I have two obsessions. I suppose you could say they come together under the heading ‘the colour of money’. The first is about business, about creative ways of making money. Since my teens in Lancashire, business was always my aim. While my mates were playing football, I was delivering newspapers. And I found I could make much more if I by-passed the newsagent and bought the newspapers myself wholesale.
My second obsession is about diversity – widening the opportunities, particularly in finance and in the City, to ethnic minorities. I’ve worked in the law, as an investment banker and as a hedge-fund partner and I’ve simply never come across anyone else with an Afro-Caribbean background, like mine, in a senior fee-earning role. We’d be much stronger, I believe, if our financial engine was more culturally representative.
I’ve been lucky. I had good role models: my mother came here from Barbados to work as a health visitor, and then set up a wedding flower business after retiring. My father went to Cambridge University and then worked in exports. That’s why I’ve become a role model in the government's Reach programme that aims to raise the aspirations and achievements of black boys and young men.
There just aren’t any visible role models of Caribbean descent in the jobs that have always interested me in business and finance.
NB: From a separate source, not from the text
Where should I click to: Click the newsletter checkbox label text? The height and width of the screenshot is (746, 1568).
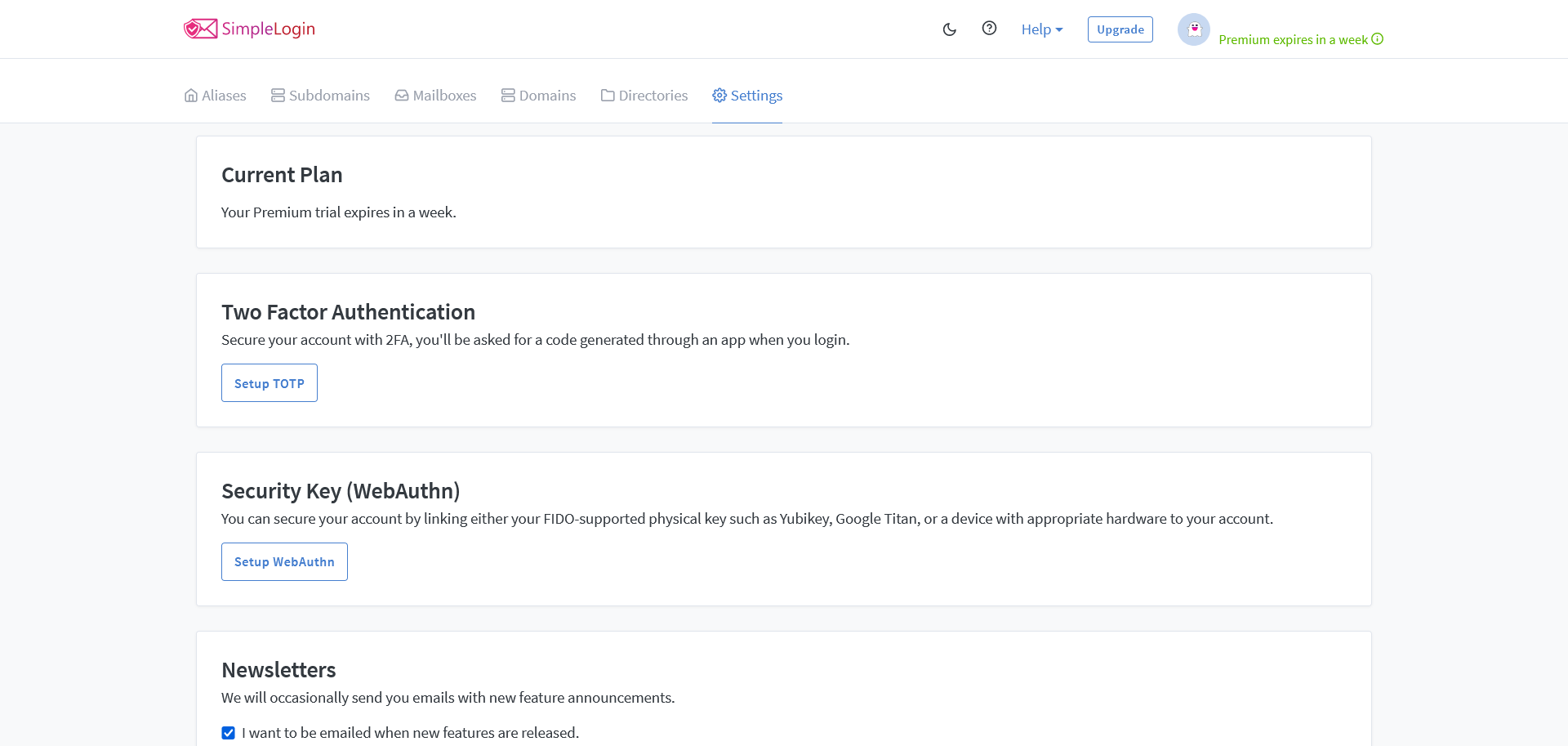410,733
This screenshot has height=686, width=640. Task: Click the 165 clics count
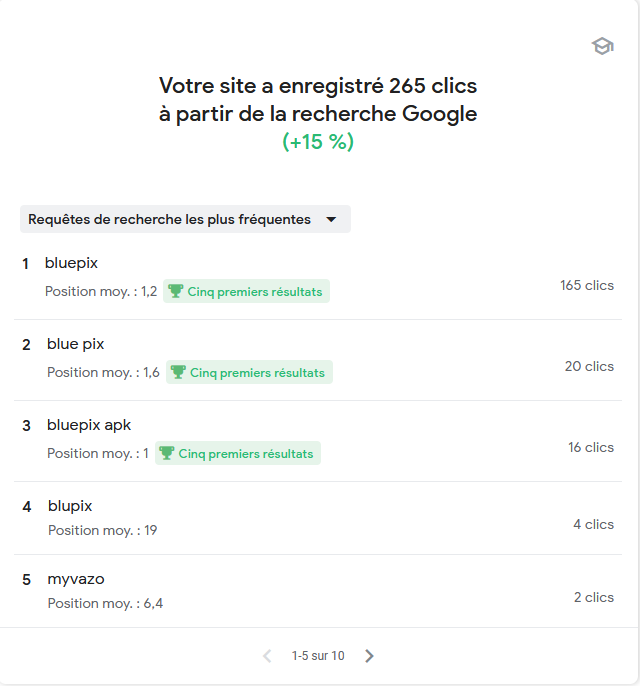click(x=587, y=286)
You’ll see much more diversity in Wall Street than in the City of London.
And yet, if you can get through the door and you’re good and you work hard, the opportunities are enormous – for me, much greater than I could have found anywhere else.
I qualified as a solicitor and then worked in corporate finance and investment banking. But my primary instinct always was as an entrepreneur. I loved investment banking, even though the hours were crazy, but I really wanted to get my own business feet on the ground, as it were, after years flying at 30,000 feet doing deals for others.
Three years ago, my partner Simon Newton and I structured a management buy-out of a very tired, business mobile phone company called Genesis Communications from DSG International plc. We cleaned it up, made a series of strategic acquisitions to strengthen our range of IT communications offerings and re-branded it as Outsourcery.
We’ve turned it into one of the UK’s leading providers of cloud computing solutions and mobilecentric unified communications to small and medium-sized enterprises, with an annual turnover of around £43m. We’ve just been named Microsoft’s Worldwide Hosting Partner of the Year 2010 – which is like an Oscar in our industry.
Re-launching Outsourcery brought home just how huge a gap there is in the market for debt and equity. At that time, we could see the confusion banks are in about that kind of risk-taking. So, rather than depend on the banks, we’ve equity-financed our business so that we didn’t need them.
But equity investment can now be very hard to come by. In the good times, the banks did venture into that territory and came unstuck. It’s not what they’re good at. I think we need new products – possibly hybrid solutions – to bridge the equity and debt gaps, but which balance risk and reward for the finance providers.